He said his anxiety affected him so much throughout his 20s that he got into a “real unhinged place,” thanks to partying in order to “make myself vanish in some way” and self medicating after waking up in the middle of the night, paralyzed by anxiety.
But as he grew older, he says several of his friends died from overdoses, so he eased up on the partying and worked more steadily in Hollywood until he was cast as the leading man in a few films.
It’s ironic that his arguably least successful film, Green Lantern, which was a critically reviled flop, is the film where he met his future wife, Blake Lively. The two opted out of Hollywood life and raise their two children an hour and a half outside of New York City.

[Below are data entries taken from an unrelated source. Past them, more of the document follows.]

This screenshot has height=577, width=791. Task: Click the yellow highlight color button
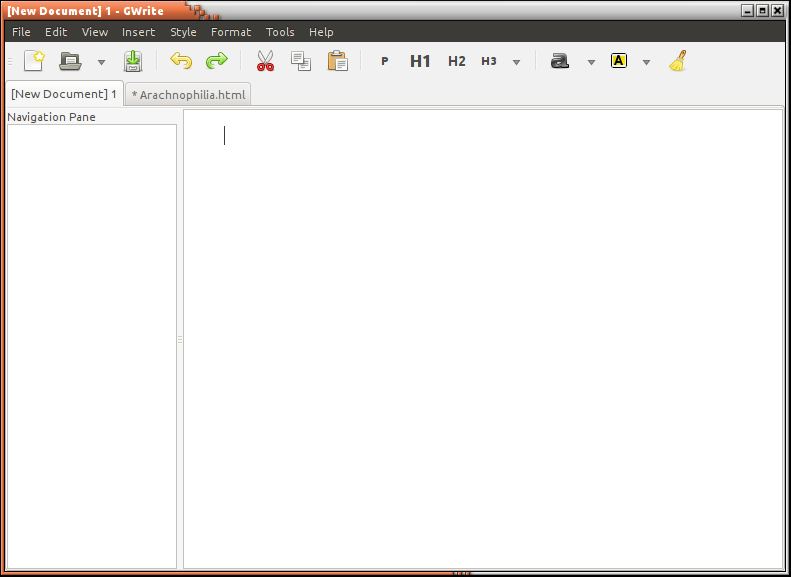pyautogui.click(x=619, y=61)
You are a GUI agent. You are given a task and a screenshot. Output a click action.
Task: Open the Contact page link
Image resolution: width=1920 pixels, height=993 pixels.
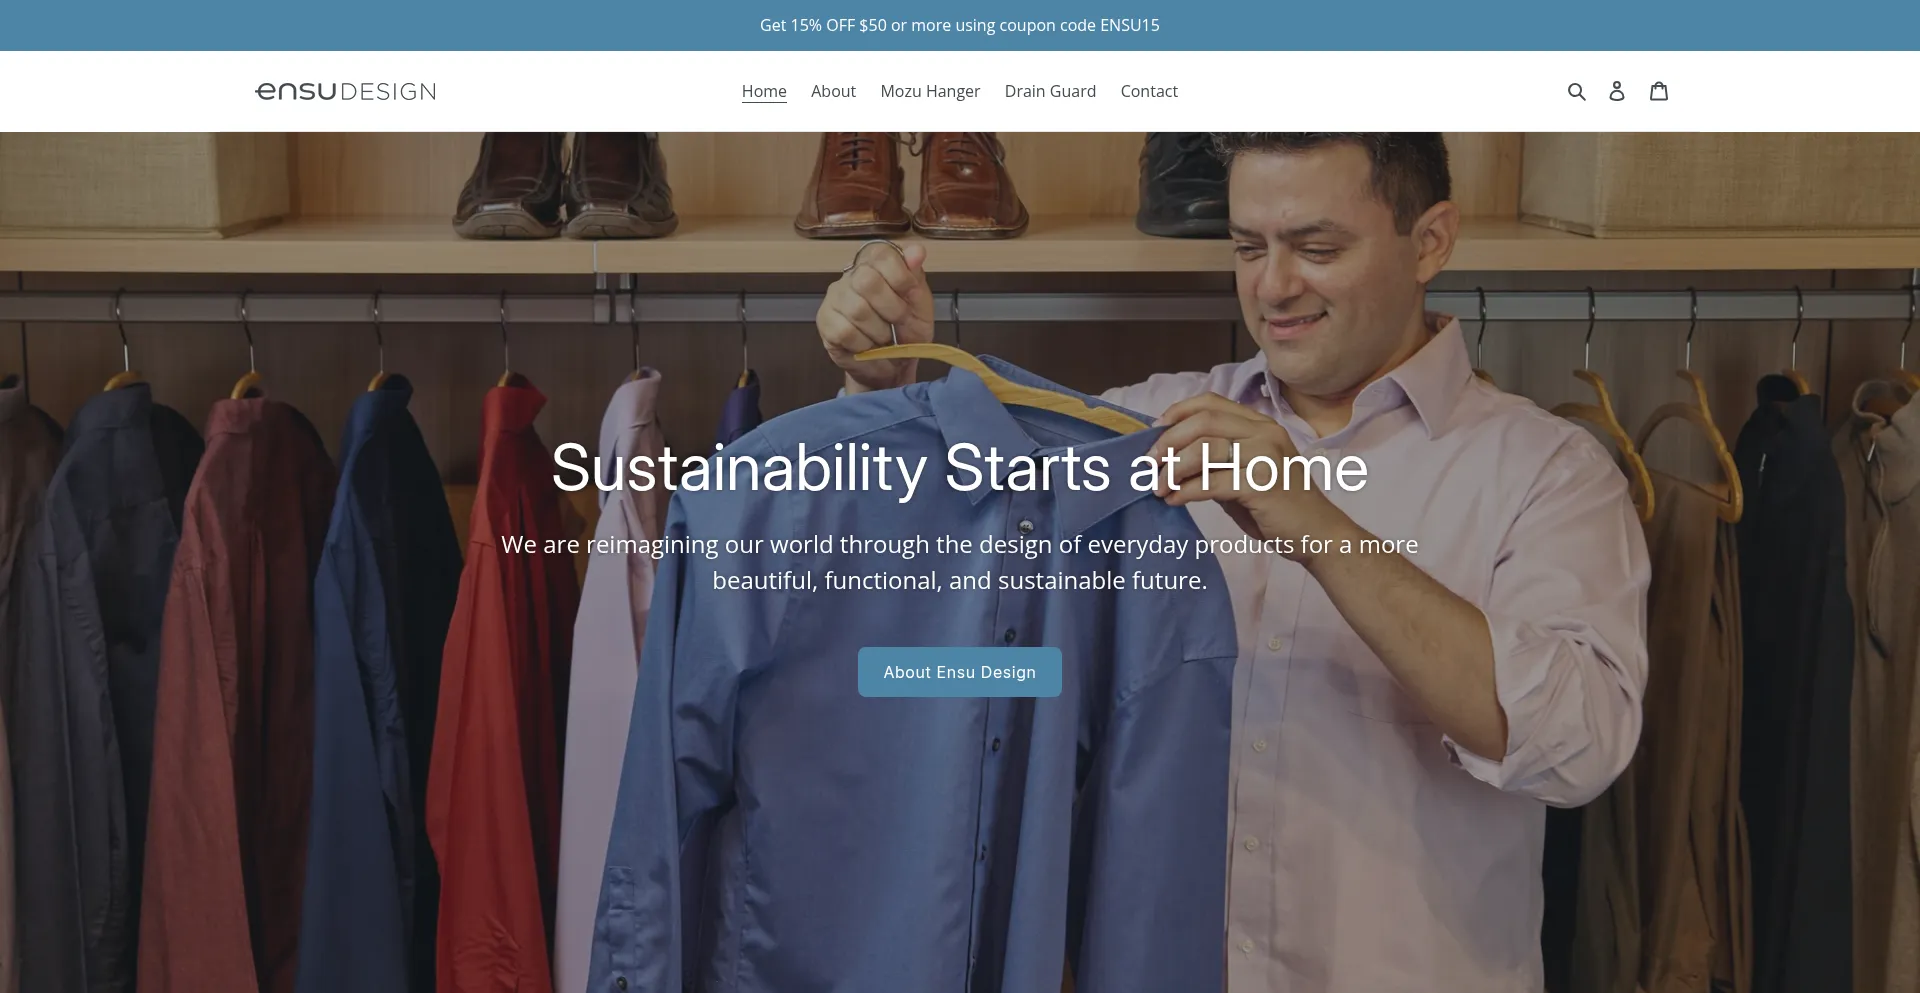tap(1149, 91)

“She gets me a lot,” Reynolds said of Lively. So much so that he credited Lively with helping overcome his anxiety while working on the first Deadpool.
“Blake helped me through that,” Reynolds told Variety earlier this year, referring to the pressure he felt under the weight of fans’ expectations after they went crazy for the film at Comic Con. “I’m lucky to have her around just to keep me sane.”
As for how he deals with that anxiety, what with his multitudes of promotional interviews and talk-show appearances when promoting Deadpool 2 and other projects, he says he uses a meditation app — and does many interviews in character as Deadpool.
“When the curtain opens, I turn on this knucklehead, and he kind of takes over and goes away again once I walk off set,” he said.
“That’s that great self-defense mechanism,” he continued. “I figure if you’re going to jump off a cliff, you might as well fly.”